Ebû Hanîfe(ra), ticaretle geçinen, zengin bir kimse idi. Ancak daha ziyâde ilimle meşgul olduğundan, ticârî işlerini vekili vasıtasıyla yürütür, kendisi de yapılan ticaretin helâl dâiresi içinde olup olmadığını kontrol ederdi. Bu konuda ona atfedilen bir hikâye anlatılır: Bir defasında ortağı Hafs bin Abdurrahman’ı kumaş satmaya göndermiş ve ona:

“Ey Hafs! Malda şu şu özürler var. Onun için bunu müşteriye söyle ve şu kadar ucuza sat!” demişti.

Hafs da, malı İmâm’ın belirttiği fiyata satmış, ancak ondaki özrü müşteriye söylemeyi unutmuştu. Durumu öğrenen Ebû Hanîfe Hazretleri, Hafs bin Abdurrahmân’a:

“Kumaşı alan müşteriyi tanıyor musun?” diye sordu.

Hafs’ın, müşteriyi tanımadığını belirtmesi üzerine İmâm, helâl kazancının lekeleneceği endişesiyle, satılan maldan elde edilen kazancın tamamını sadaka olarak dağıttı. Çünkü helâl ve harama dikkat, kula emanet edilen malın temizliği ve âhirette hesâbının verilebilmesi açısından zarûrîdir.

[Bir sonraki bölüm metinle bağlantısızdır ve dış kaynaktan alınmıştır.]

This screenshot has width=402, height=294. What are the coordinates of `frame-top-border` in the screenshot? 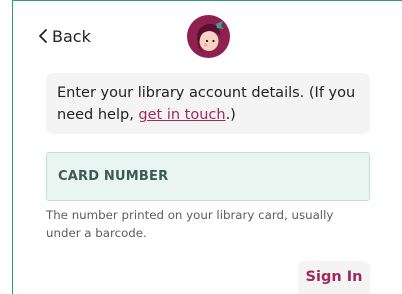 It's located at (207, 0).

Arapçada bir söz var: “Helali harama katıp biriktirdikçe biriktirir.” Bu zihniyette olan insanda hırs o kadar artar ki nasıl kazandığına bakmaz. Para biriktikçe hırs artar, hırs arttıkça da paranın kaynağına da pek bakılmaz. Bazen öyle aşamaya gelinir ki “Helal olsun, haram olsun ama benim olsun” zihniyeti hakim olur. Para kazandıkça tatlı gelir. Böylelikle helal-haram dairesi genişletilir ve kendi kendimizi kandırmaya başlarız. 

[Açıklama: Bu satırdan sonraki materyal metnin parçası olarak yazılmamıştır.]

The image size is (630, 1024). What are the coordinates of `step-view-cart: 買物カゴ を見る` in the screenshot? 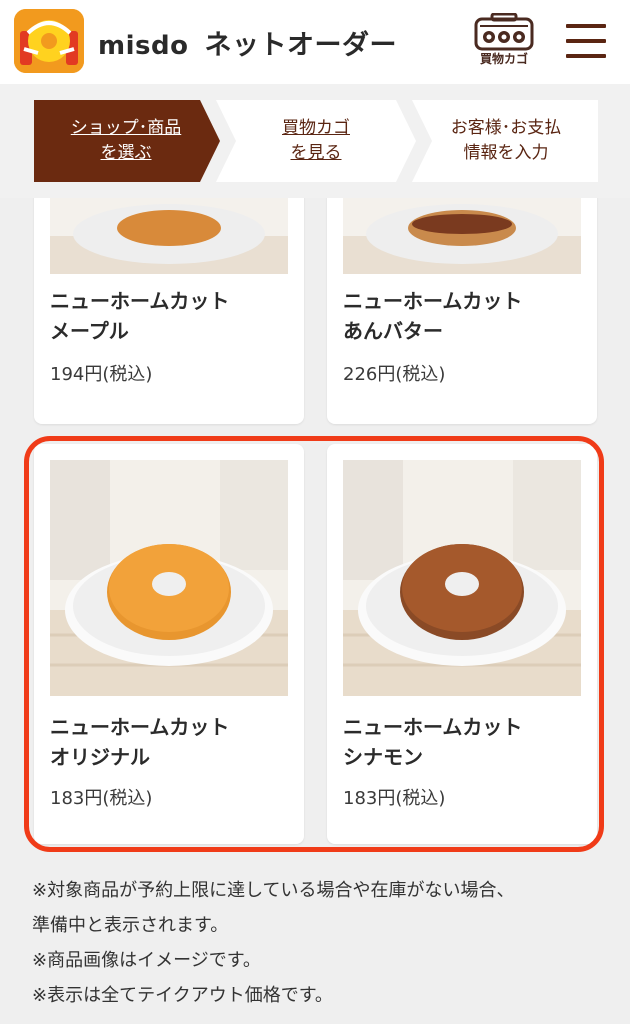 It's located at (316, 141).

Mal biriktirmeye başlayınca elimiz sadakaya da gitmez. Zekatımızı vermemek veya çok az vermek için fetva verecek hoca ararız. Şunu gördüm, duydum: Fazla mal huzur vermez. Huzur kanaattedir. Yüce Allah bir ayeti kerimesinde şöyle buyuruyor:

1- Veyl o insanları çekiştirip kaş göz işaretleriyle alay edenlerin bütününe

2- Ve bir mal toplayıp hep onu sayana!

3- Malının, kendisini ebedi yaşatacağını sanır.

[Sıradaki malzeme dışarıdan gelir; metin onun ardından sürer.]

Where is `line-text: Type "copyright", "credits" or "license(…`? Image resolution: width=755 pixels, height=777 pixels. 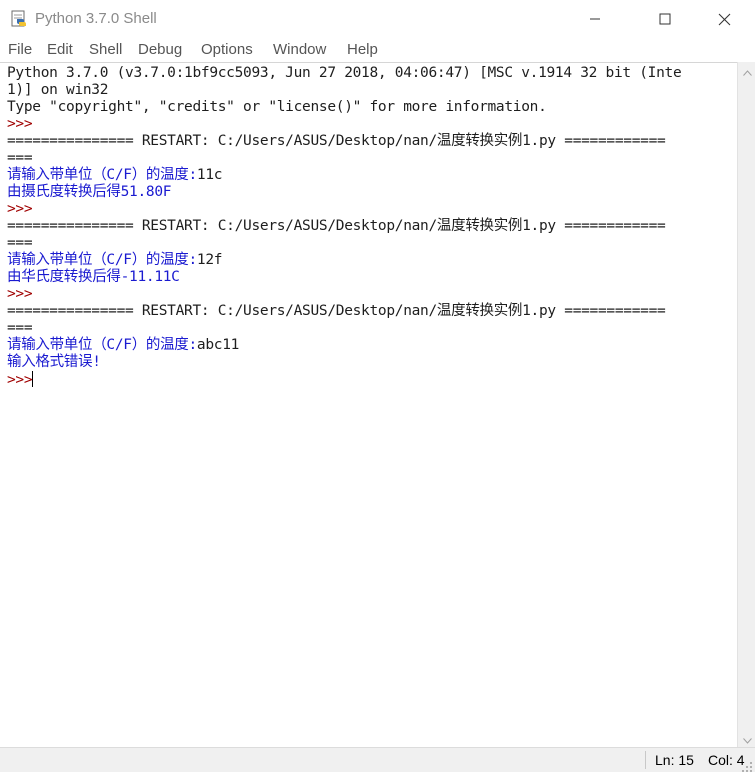
line-text: Type "copyright", "credits" or "license(… is located at coordinates (277, 107).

Hacca gittiğimiz zaman genel olarak Türk hacıların diğer hacılara oranla daha yaşlı olduğunu görürüz. Bunda hatalı veya eksik yorumlanan şu hadis etkili olmaktadır. Hz. Peygamber (sav), “Kim Allah için hacceder de kötü söz ve davranışlardan ve Allah’a karşı gelmekten sakınırsa, annesinden doğduğu günkü gibi (günahlarından arınmış olarak hacdan) döner.” Bu hadisi kelime manası ile anladığımızda hacca gidenlerin annesinden doğmuş gibi günahsız geri döneceği anlaşılır. Bu eksik veya hatalı anlaşılma sonucu hacca yaşlanınca gidilir ve orada tövbe edilip günahsız olarak dönülür.  Yaş kemale ermiştir. O yaşta günahlardan kaçınmaktan ziyade günahlar bizi terk eder. Hiç kimse arzu duymadığı bir şeyden kaçınmak ile erdem sahibi olmaz.  Bütün ibadetler gibi hac ibadeti de helal kazanç ile yapılır. Dolayısıyla hacca gitmeye niyetlenen kişinin haccının kabul edilebilmesi için kazancının da helal olması hususu atlanır. Güzel bir söz vardır: “Haramın helal cebi olmaz.” Yani bir kazanca haram bulaştıysa artık onda yapılan hayırların, sadakaların faydası olmaz. Şöyle bir düşünelim; bir sürahi suyumuz var. Ona bir damla necis (pis) bir şey düşerse o suyu kullanır mıyız?

Diğer taraftan haram kazancı kişilerin mal varlıklarında hile ve aldatma yolu ile elde edilen kazanç ile sınırlamaya çalışıyoruz. Ancak şüpheli kazancın bir çeşidi de hak edilmeden elde edilen kazançtır. Özellikle kamu kaynağından maaş-ücret alan kişilerin ücretlerini hak etmeye çalışırken çok dikkatli olmaları lazım. Çünkü yaptıkları iş karşılığı hazineden (beytülmal) den ücretlerini alırlar. Bu kişilerin işe vaktinde girip çıkmaktan ziyade görev esnasında alınan ücreti hak edecek şekilde çalışmaları gerekir. Yoksa bu kazanç şüpheli olmaktan kurtulamaz.